Apologies if I have misinterpreted her (and yet she writes so clearly). Maybe I’m just taking from her article what I want to hear. For my writing instinct is to protest against the deification of initial planning. These days, whether teaching children to write (which I’ve done for over three decades) or following adult creative writing courses, I find planning presented as more important than inspiration, characters, themes or ideas, so it becomes an end in itself. “Why aren’t you following your plan?” says a teacher to a child aged six. “Look, on your plan it says the frog turns into a handsome prince, not that a lion came into the jungle and fought a crocodile.” Later I agonise over my own story. “I thought you said the girl would meet an accountant who was unexpectedly interesting, not that she’d sit next to a trumpeter on the tube and get her hair tangled in his valves.”

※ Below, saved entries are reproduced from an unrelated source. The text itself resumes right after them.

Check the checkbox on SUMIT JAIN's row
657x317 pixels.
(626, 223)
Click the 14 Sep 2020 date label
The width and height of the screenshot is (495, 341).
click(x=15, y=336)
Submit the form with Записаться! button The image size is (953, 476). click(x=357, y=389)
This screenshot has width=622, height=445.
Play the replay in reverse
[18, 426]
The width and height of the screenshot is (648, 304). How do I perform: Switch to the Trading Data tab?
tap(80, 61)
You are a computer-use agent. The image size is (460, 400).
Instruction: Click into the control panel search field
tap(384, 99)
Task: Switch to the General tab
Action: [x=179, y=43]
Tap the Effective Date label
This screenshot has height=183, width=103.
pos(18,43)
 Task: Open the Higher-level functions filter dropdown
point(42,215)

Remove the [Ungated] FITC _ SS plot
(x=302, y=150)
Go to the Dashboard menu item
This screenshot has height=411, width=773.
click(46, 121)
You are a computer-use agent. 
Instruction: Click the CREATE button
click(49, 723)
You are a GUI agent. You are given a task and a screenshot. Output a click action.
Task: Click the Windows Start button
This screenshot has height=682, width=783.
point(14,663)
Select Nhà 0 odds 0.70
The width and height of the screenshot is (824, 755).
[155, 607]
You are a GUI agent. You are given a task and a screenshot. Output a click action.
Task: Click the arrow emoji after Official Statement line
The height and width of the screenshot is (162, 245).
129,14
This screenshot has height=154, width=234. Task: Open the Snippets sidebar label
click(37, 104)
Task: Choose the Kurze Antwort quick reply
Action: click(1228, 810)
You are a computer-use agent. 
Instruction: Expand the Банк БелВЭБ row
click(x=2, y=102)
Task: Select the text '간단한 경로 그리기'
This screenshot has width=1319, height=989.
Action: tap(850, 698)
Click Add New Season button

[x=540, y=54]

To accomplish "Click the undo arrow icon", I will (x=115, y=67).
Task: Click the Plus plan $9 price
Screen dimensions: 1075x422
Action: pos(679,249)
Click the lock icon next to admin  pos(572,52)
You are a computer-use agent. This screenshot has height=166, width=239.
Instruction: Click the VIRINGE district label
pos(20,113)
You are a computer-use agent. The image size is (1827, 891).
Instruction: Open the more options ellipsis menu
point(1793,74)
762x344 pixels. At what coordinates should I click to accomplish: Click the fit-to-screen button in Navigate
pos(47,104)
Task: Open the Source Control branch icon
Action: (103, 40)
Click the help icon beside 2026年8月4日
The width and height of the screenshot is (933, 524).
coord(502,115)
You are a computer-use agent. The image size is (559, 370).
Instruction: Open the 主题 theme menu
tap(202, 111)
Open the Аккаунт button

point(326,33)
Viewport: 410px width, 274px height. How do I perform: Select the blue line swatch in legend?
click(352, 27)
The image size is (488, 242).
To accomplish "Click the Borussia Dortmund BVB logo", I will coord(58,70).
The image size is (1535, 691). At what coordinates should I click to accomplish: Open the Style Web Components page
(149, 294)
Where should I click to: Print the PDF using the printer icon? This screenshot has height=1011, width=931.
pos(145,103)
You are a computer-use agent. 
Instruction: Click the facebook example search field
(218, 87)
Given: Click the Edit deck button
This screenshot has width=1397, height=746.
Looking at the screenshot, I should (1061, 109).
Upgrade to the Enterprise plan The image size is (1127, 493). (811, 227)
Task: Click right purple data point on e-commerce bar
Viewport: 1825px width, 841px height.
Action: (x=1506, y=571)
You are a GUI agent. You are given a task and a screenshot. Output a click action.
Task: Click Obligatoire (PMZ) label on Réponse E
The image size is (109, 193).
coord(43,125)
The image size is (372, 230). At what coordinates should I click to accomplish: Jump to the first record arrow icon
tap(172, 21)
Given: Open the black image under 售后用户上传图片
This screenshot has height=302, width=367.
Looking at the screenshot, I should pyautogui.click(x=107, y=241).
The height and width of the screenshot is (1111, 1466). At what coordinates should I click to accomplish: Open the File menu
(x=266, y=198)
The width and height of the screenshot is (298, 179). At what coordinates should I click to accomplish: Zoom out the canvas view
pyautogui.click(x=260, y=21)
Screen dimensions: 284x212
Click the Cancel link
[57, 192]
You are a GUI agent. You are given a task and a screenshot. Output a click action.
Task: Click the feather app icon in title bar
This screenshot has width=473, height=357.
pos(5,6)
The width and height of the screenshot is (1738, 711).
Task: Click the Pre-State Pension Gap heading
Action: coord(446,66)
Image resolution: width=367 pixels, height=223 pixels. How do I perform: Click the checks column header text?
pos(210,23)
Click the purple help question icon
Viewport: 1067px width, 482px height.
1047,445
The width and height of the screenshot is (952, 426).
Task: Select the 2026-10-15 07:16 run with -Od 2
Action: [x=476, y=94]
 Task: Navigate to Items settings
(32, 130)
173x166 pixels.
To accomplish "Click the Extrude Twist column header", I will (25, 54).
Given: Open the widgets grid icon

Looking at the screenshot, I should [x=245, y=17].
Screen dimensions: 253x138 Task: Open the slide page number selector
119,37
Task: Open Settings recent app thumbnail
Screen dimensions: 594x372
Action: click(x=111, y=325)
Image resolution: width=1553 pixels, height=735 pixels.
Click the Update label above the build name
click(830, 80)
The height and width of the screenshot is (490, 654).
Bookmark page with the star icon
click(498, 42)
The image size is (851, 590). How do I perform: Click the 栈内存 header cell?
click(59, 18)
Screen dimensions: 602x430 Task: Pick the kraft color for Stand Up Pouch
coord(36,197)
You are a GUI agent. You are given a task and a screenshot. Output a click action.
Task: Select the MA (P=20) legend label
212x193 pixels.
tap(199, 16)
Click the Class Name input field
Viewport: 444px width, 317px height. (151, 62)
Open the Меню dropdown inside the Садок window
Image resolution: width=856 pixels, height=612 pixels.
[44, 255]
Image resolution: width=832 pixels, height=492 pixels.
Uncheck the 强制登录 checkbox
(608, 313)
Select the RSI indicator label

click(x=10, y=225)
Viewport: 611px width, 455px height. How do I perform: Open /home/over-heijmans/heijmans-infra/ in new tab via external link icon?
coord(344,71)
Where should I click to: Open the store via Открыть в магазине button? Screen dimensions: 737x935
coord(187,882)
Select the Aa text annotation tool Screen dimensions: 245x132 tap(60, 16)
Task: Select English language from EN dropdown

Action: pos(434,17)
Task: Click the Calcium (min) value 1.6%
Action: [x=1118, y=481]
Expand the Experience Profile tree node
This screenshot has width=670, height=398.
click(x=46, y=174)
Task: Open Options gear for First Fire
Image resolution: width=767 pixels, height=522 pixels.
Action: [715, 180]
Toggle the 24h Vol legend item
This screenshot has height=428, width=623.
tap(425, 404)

“But I started writing,” says the six year old, “and I thought a jungle story would be more scary. Lions have claws and frogs don’t.” How I sympathize, since despite my best efforts I just couldn’t get passionate about the accountant. Then this trumpeter happened to sit next to me and I was blown away.
“Where’s your beginning, your middle and your end, six year-old?” This, to her, is clear. In her universe, it’s acceptable for the beginning to be “Once upon a time there was a frog.” The end will be, simply, “The End”, perhaps in bubble writing, and coinciding suspiciously often with the bottom line of the page although not always with the end of a sentence. The middle might be “The lion saw the jungle/ “I went (sic) Macdonald’s/ the princess ate a donut” (free market spelling rather than government approved phonic version). In the voice of Apollinaire or John Lennon this would be considered surreal and/or complete, but the six year demonstrating a stream of consciousness on the page is at fault because none of those elements was in her plan (created with equal pain on some teacher generated template the day before). The bemused child stares at the page, waiting in dull disenchantment for the bell.
And her adult counterpart? “Where’s your three act structure /your inciting incident/your narrative arc/your crisis/your resolution?” If you have that all mapped out before you start, thunder the manuals, you can finish your novel in a week/a month/three months max. Just join the dots and you’ll finish on time.
These are necessary structural features. But will your characters breathe? Will your plot be original? Will anybody care what you have written and will the tension you sought be gobbled up by the planning monster? Will it make you succeed at first but fail in the end?
Thank you Hilary Mantel, for reminding us that the best writing arrives untidily, even for the best writers, and the author who is truly in charge of her plan is the one who gives it priority only when it’s safe to do so.